Leaving Neverland, which split opinion when part one aired in the UK earlier this year, focuses on testimony by Wade Robson, 36, and James Safechuck, 41, who both claim that Jackson sexually abused them when they were children. In the wake of the film being shown, Jackson’s songs were subsequently banned on numerous radio stations around the world.
Now in response, a new counter documentary has been released on Amazon Prime, Youtube and other streaming services.
“Acquitted in life, back on trial after death,” reads the synopsis. “Michael Jackson: Chase The Truth takes an investigative look into the legal battles of the global superstar. Close friends, former staff and researchers paint an intimate portrait of Jackson’s complicated world and put allegations of sexual abuse under the microscope.”
Released this week, the film features testimony from Jackson’s former bodyguard Matt Fiddes and actor Mark Lester – who claim that Safechuck and Robson’s abuse claims were fictitious and motivated by financial gain.
“It’s always financial,” said Fiddes in the film. “It’s hard to understand how these allegations can be true.”
Jackson biographer Mike Smallcombe meanwhile added: “Now two accusers going to sue the Jackson estate. All of Michael Jackson’s accusers – it’s always been about money.”
Sharing the trailer on Instagram, Fiddes wrote that he “expects Wade and James are hiding behind a rock along with Dan Reed somewhere with embarrassment right now!”
He continued: “I would love to invite Wade, James and Dan Reed to come and challenge us on live UK TV about the man we knew, our friend Michael Jackson.
Fiddes added: “We don’t need four hours of edited footage to show the truth about our friend and the lies about him. I have had enough of this nonsense. We told the truth in one hour! He is not even here to defend himself.
“Thoughts are with Mrs Jackson and the whole Jackson family. They have been through so much including Michael’s children.
As Michael used to say to me. “The bigger the star, the bigger the target” and he is still the biggest in death.”
Earlier this year, Leaving Neverland director Dan Reed wrote about the criticism against Robson as he previously defended Jackson under oath during his 2004 trial.
“Wade states in my film that he had perjured himself because he could not bear to see Jackson, the man he loved, go to jail,” he wrote.
Explaining that “telling the truth was out of the question” for Robson at the time, he added: “He had never told a soul, not even his mother. So the Jackson camp now call him an admitted liar. This argument falls apart when you apply even the merest dusting of common sense.
“Was he lying then? Or is he lying now? You can’t have it both ways.”
Reed also commented on those close to Jackson being aware of his highly-controversial sleeping arrangements.
“The most extraordinary thing in all this is that no-one denies that Jackson took little boys to his bed, night after night, for many, many years,” he said. “What did his family and business associates think he was doing with these little boys behind a locked door?
“Did they believe he was actually a child in the body of a man and therefore somehow needed to sleep with little boys?

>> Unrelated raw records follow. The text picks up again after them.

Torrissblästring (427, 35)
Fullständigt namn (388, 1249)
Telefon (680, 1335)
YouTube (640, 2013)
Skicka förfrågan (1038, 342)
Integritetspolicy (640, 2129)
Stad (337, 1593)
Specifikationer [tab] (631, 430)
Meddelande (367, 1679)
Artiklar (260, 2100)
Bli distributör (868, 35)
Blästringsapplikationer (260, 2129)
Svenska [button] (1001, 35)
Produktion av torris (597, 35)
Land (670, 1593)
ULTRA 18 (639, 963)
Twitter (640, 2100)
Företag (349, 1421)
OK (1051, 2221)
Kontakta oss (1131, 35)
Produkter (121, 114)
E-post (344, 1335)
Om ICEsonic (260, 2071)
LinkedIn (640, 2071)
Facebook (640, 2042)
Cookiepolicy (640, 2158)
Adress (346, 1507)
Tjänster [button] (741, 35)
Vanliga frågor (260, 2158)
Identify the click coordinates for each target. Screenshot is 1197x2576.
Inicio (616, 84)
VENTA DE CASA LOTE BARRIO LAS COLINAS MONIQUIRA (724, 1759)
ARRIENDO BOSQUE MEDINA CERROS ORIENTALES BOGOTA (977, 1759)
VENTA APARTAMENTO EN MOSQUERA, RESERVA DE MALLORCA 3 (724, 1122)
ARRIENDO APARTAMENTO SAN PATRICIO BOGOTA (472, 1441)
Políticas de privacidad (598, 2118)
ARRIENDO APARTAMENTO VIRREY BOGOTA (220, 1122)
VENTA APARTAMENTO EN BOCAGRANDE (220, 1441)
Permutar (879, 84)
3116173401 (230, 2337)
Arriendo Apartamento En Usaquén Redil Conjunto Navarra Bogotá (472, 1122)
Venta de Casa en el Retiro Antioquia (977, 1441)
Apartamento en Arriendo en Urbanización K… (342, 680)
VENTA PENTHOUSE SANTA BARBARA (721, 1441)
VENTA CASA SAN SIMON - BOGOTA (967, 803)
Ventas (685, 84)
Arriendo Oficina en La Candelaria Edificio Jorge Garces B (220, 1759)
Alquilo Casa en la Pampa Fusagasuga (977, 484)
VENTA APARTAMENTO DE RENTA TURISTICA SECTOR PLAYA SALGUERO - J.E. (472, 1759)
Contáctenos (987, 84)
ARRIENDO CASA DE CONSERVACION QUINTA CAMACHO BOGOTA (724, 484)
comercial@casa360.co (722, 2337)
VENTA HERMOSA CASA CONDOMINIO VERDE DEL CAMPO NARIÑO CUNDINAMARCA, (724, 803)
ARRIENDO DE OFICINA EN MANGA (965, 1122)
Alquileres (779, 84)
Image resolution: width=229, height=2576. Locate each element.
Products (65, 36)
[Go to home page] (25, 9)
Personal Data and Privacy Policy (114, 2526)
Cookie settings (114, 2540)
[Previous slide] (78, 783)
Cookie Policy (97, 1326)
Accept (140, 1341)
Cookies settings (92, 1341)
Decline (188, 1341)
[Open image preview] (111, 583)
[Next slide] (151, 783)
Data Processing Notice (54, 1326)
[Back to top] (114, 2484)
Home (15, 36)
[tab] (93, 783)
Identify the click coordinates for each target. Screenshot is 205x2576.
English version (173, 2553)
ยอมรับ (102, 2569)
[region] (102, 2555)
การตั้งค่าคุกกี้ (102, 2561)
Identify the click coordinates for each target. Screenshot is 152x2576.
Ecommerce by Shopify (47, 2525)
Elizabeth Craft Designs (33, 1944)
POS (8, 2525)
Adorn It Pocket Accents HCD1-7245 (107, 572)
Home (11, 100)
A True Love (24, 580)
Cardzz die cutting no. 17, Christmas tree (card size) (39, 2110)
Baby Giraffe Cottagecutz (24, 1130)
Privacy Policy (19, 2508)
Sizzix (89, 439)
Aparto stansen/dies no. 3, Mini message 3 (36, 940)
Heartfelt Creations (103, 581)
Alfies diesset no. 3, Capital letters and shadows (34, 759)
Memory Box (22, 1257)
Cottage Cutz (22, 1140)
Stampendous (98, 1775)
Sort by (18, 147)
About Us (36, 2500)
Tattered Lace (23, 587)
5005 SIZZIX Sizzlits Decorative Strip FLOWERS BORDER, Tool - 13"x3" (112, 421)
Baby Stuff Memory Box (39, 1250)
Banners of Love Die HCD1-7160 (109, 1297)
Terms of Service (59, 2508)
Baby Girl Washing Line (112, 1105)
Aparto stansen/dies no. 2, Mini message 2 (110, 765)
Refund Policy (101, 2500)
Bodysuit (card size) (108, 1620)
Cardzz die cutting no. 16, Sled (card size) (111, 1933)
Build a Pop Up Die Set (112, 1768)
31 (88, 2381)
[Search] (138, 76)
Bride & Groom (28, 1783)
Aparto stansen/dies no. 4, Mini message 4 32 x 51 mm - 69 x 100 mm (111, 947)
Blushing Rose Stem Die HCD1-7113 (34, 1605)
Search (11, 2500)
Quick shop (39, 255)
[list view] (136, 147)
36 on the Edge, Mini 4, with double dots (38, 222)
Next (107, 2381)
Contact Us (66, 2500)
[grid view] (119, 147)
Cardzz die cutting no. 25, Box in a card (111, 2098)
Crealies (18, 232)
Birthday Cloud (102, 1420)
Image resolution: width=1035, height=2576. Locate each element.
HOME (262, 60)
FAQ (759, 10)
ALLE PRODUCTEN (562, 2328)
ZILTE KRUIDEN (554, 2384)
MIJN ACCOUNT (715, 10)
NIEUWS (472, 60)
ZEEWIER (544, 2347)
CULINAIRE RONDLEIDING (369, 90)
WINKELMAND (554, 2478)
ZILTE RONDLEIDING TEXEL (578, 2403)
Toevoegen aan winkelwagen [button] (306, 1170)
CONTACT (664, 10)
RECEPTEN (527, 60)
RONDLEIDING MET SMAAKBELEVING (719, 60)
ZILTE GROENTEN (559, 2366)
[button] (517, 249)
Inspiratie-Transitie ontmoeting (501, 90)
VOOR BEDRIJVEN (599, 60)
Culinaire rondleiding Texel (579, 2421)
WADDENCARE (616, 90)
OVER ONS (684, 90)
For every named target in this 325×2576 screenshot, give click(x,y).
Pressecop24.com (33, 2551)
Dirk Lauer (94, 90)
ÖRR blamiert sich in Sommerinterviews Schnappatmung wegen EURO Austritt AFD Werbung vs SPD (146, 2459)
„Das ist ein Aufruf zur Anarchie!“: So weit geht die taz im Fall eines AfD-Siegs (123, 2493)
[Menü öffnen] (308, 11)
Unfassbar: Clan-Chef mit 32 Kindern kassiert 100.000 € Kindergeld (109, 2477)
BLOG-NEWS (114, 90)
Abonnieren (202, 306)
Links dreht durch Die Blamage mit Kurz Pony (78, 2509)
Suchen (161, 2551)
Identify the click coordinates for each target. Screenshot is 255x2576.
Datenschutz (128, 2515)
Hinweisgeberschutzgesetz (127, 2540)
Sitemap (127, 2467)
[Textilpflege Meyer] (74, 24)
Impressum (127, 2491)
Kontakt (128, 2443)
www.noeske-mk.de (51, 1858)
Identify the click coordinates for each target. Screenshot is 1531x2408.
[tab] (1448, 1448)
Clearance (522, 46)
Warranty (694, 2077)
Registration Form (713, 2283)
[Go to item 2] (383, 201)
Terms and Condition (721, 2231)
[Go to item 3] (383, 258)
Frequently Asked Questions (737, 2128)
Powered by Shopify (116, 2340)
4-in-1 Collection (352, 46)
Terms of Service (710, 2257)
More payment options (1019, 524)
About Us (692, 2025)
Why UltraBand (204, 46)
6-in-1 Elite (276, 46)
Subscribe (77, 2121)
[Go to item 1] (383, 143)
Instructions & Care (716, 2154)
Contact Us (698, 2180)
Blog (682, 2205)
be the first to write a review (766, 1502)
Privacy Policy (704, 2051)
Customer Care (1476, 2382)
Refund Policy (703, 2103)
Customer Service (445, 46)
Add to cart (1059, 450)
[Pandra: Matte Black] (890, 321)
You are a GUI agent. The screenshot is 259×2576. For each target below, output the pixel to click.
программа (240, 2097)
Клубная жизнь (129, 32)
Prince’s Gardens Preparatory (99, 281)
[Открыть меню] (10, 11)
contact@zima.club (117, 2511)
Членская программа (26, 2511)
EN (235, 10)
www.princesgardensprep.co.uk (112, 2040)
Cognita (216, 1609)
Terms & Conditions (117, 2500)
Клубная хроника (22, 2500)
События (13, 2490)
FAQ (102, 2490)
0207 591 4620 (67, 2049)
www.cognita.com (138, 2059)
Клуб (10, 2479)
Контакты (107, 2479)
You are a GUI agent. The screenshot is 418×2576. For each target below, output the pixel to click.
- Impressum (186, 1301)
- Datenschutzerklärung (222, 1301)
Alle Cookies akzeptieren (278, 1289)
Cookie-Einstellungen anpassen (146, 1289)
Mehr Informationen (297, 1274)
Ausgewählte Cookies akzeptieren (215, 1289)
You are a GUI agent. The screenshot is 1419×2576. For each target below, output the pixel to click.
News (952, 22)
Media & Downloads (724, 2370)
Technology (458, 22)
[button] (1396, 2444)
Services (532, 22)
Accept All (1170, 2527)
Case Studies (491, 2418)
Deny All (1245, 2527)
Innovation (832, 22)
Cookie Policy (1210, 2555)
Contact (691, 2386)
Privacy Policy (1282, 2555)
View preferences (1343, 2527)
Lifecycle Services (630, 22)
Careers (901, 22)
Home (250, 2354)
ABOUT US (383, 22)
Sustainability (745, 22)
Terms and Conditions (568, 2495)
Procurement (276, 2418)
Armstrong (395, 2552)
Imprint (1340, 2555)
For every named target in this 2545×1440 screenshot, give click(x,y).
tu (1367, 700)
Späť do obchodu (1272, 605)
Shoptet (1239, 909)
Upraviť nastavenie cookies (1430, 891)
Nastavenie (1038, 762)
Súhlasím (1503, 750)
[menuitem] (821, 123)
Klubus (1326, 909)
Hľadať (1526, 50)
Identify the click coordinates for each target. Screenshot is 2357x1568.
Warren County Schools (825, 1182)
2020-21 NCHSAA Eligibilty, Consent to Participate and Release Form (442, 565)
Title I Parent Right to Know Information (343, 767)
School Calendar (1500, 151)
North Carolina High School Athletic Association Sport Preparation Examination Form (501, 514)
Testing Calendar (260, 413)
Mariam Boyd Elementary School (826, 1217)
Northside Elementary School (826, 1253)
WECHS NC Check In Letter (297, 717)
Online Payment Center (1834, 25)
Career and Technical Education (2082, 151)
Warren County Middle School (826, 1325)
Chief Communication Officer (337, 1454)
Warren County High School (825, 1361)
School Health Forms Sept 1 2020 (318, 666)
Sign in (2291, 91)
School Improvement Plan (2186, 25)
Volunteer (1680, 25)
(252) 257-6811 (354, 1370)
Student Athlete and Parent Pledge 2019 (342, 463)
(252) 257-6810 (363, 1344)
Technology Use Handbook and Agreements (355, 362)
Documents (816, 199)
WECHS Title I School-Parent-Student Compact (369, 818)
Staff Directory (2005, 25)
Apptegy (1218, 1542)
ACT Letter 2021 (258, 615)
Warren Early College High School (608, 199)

That makes no sense if you think about it for more than a second.”
Asked by NME if he could imagine people still trying to defend Jackson after seeing the documentary, Reed replied: “I can’t, you know. It’s not just hearing the guys tell their stories – it’s seeing the impact it’s had on their mums, on their wives, on their sisters and brothers. [In each instance] the whole family has been devastated by learning what has actually happened.
“By the end of the fours hours, it’s really difficult to imagine that anyone would be able to dismiss such a consistent and emotional set of interviews. These people would have to be genius actors. Having your mum go on telly and say, ‘I fucked up and I allowed my son to fall into the hands of a predatory paedophile’ – for the average son, that’s quite a move to pull if all you’re after is a bit of cash.”
Following the release of Leaving Neverland, a large number of Jackson fans took to the streets of London in protest. See footage below.
Michael Jackson denied any wrongdoing before his death in 2009.